• Daftar Tugas:
• A. Sebutkan setiap frasa dalam teks tentang Maskawaih yang diawali kata "kebenaran", lengkap dengan kata yang langsung mengikutinya.
• B. Kutip teks tentang Maskawaih mulai dari kata-kata yang memuat "2.      Manusia mungkin", lalu berhenti setelah "yaitu para nabi.".

• Teks Kutipan:
—————

Maskawaih menetapkan adanya prinsip kebenaran Kenabian dan adanya kebenaran wahyu, hanya saja untuk mencapai tingkatan ini, ada dua jalan:[4]
1.      Perenungan tentang hakikat segala sesuatu yang wujud sehingga mempertajam pandangan, sehingga akhirnya dapat mengenal soal-soal Ketuhanan. Tingkat ini dapat didapat oleh para filosof.
2.      Manusia mungkin sekali tanpa perenungan akal pikiran tetapi dapat karunia limpahan langsung dari Tuhan berupa kebenaran (wahyu) tanpa melalui latihan akal pikiran. Tingkatan ini hanya dapat dicapai oleh orang-orang yang terpilih, yaitu para nabi.

—————

• Isi Data:
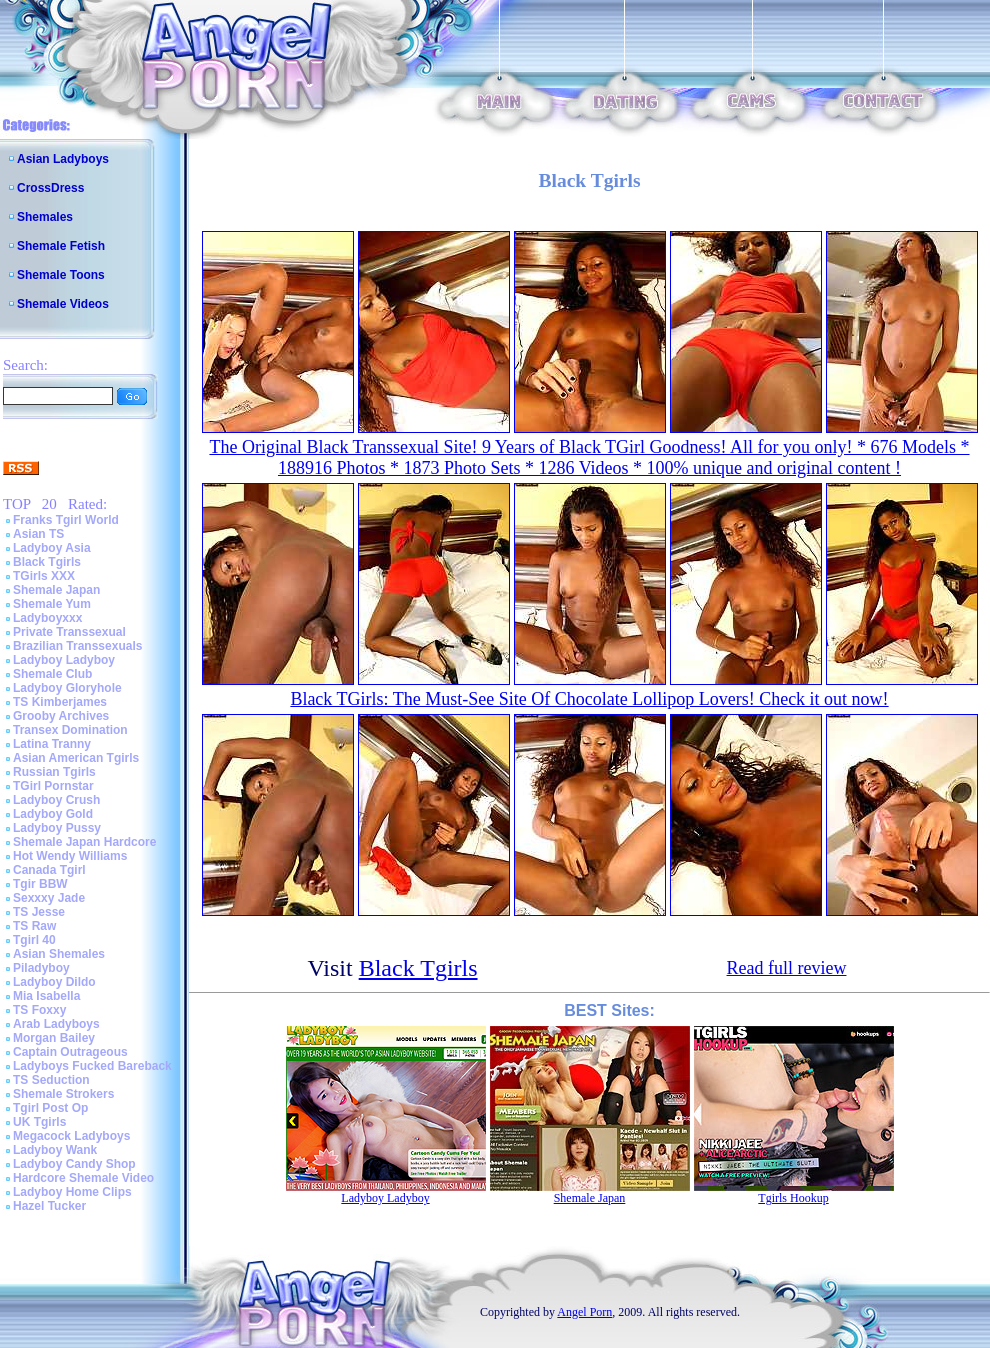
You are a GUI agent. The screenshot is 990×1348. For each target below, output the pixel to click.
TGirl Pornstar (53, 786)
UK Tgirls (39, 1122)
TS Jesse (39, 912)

—————

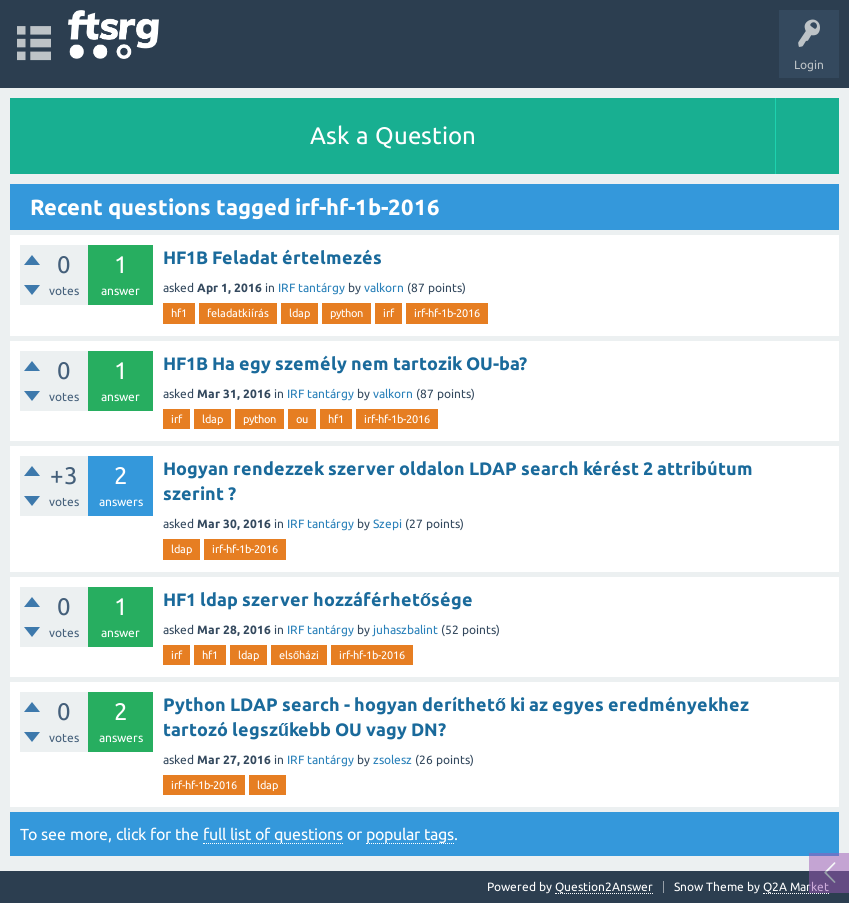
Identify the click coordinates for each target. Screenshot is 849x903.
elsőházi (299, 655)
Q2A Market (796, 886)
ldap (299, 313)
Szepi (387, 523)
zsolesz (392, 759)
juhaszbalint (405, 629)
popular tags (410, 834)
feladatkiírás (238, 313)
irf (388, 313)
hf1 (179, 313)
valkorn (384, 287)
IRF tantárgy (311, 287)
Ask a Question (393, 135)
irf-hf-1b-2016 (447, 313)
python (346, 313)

—————

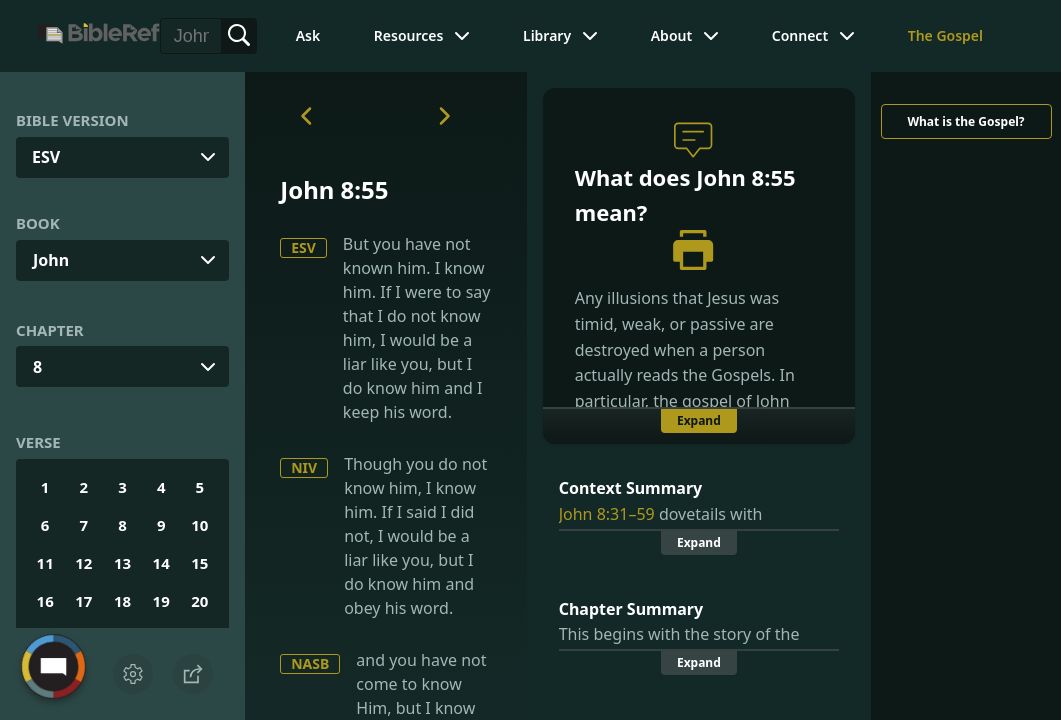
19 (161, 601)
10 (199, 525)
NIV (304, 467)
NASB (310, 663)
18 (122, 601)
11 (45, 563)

—————

• Daftar Jawaban:
• A.
kebenaran Kenabian
kebenaran wahyu
kebenaran (wahyu)

• B.
2.      Manusia mungkin sekali tanpa perenungan akal pikiran tetapi dapat karunia limpahan langsung dari Tuhan berupa kebenaran (wahyu) tanpa melalui latihan akal pikiran. Tingkatan ini hanya dapat dicapai oleh orang-orang yang terpilih, yaitu para nabi.